Biofuels to result in starvation
February 13th, 2008 by Jim JustQuoting verbatim from the February 11 Peak Oil Review:
“US wheat inventories have now reached a 60-year low and wheat prices have risen by 50 percent in the past month. Global wheat stocks are expected to fall to a 30-year low shortly. With global oil production relatively stagnant as the demand for more oil from Asia and the Middle East continues to grow, biofuels production has been plugging some of the gap.
“Food and energy are converging so that to a considerable extent they can be used interchangeably as dictated by market forces. In the last six years, land for biofuels has increased from 12 to 80 million hectares worldwide as subsidies and national policies mandating their use are driving the biofuels substitution for oil.
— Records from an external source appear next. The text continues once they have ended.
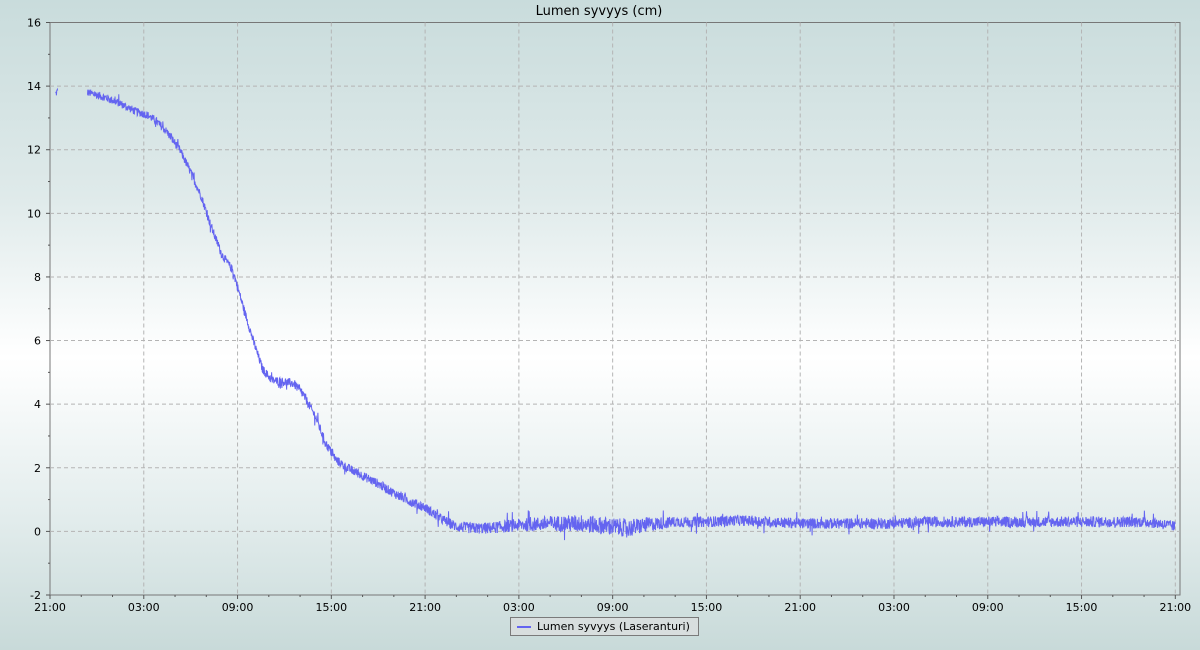  I want to click on legend-swatch, so click(524, 626).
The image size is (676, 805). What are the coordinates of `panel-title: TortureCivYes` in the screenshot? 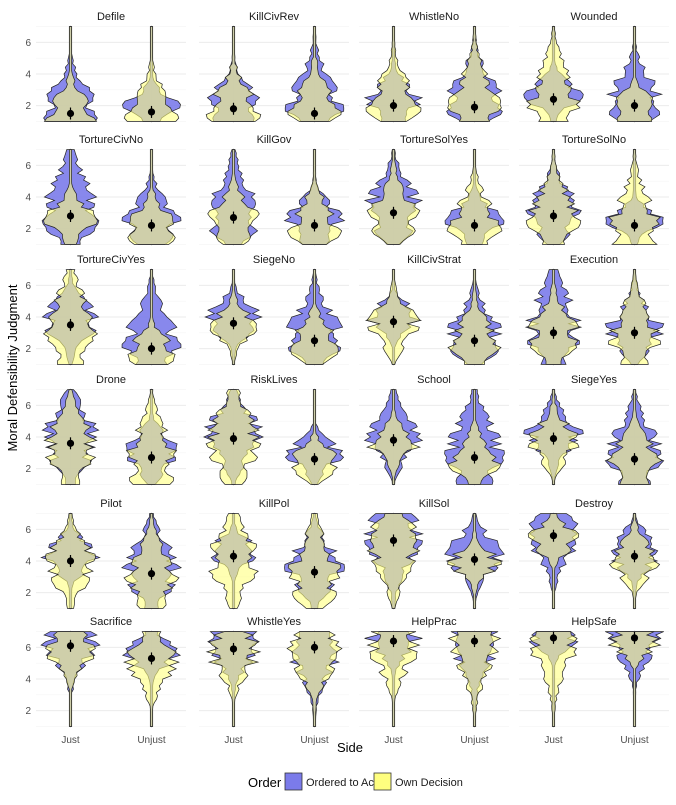 It's located at (112, 260).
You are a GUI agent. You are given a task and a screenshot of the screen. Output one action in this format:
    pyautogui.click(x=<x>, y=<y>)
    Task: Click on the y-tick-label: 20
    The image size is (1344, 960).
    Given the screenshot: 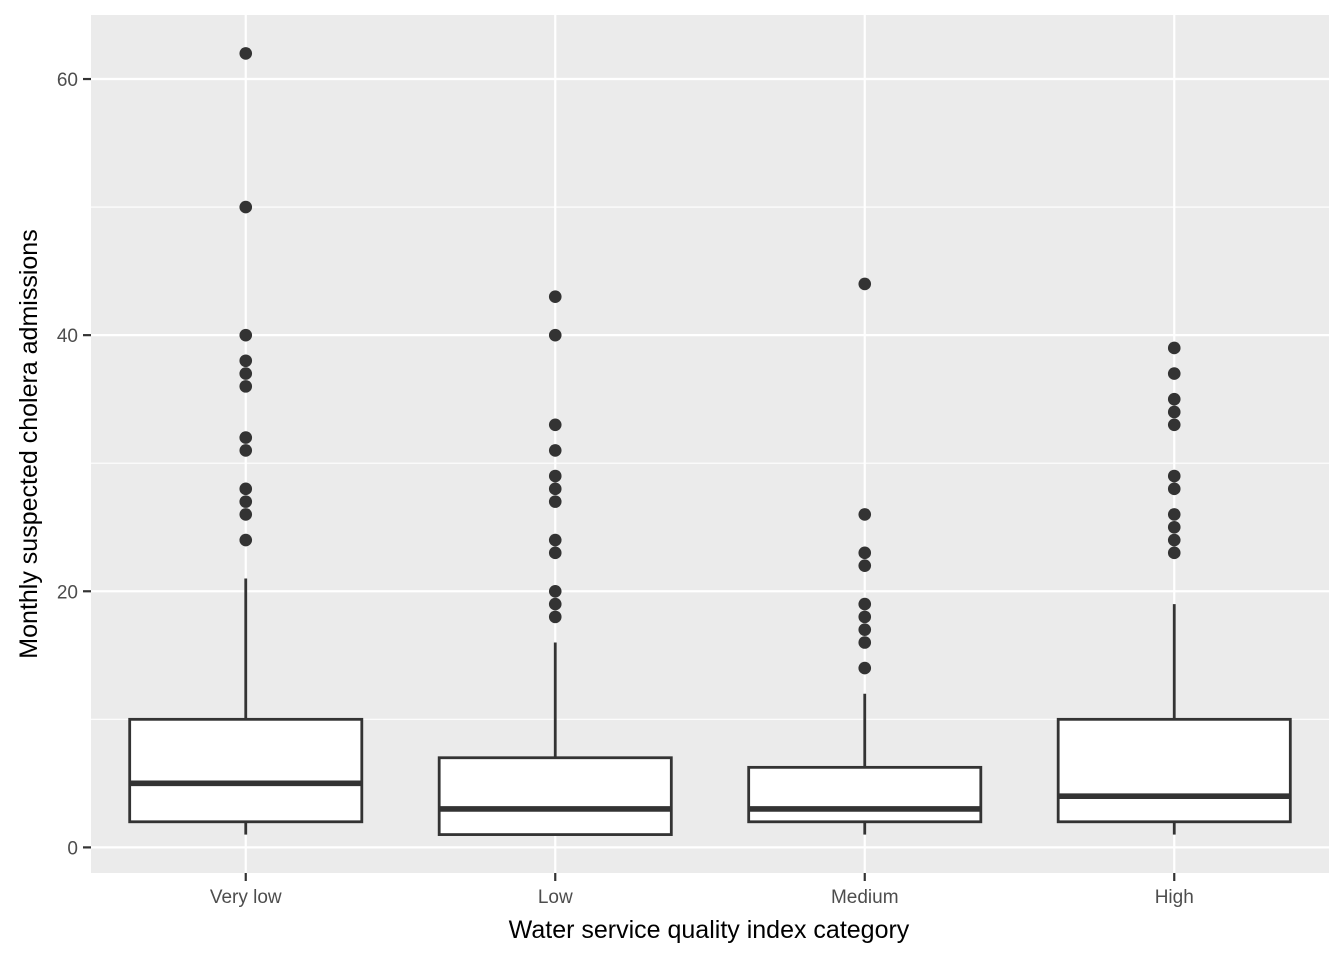 What is the action you would take?
    pyautogui.click(x=68, y=592)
The US is offering subsidies of $.50 to $1 per gallon and the EU is attempting to reach a 10 percent biofuels target in the next three years.
“Many knowledgeable observers are worried and are predicting that famines will break out in the underdeveloped world during the next 18 to 24 months, due to declining availability of grains for export and worsening climatic conditions. The recent snows in China are believed to have caused considerable crop damage and Beijing is becoming increasingly concerned about the prospects for feeding its 1.3 billion people.
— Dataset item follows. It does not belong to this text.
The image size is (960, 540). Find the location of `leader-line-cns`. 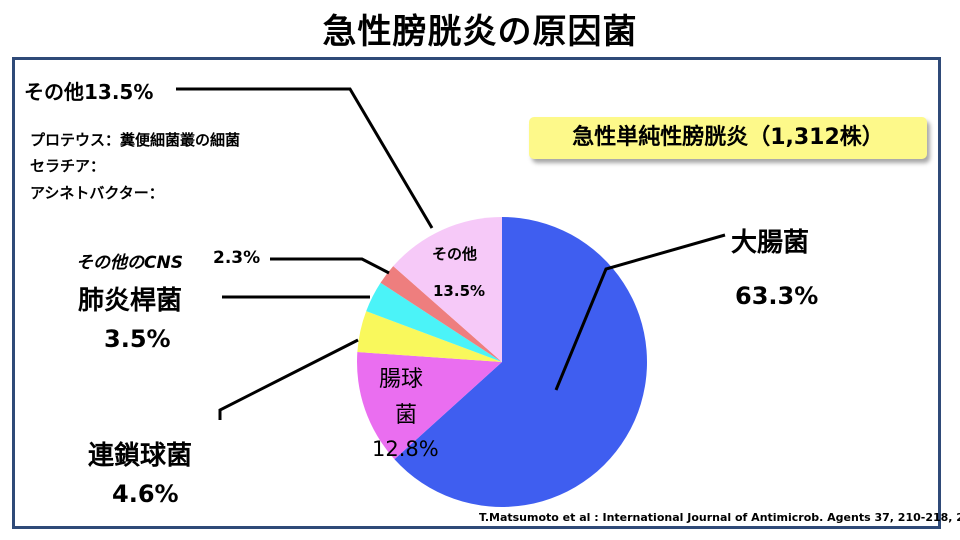

leader-line-cns is located at coordinates (330, 266).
“All this suggests that policies mandating the use of biofuels and biofuel subsidies may have a very short half-life as the reality of inadequate food supplies overcomes cries of “energy independence.” The elimination of mandates and subsidies would put more pressure on petroleum products and force prices still higher.”
New York Mayor Michael Bloomberg said the same thing, but more succinctly:
“People literally will starve to death in parts of the world, it always happens when food prices go up.”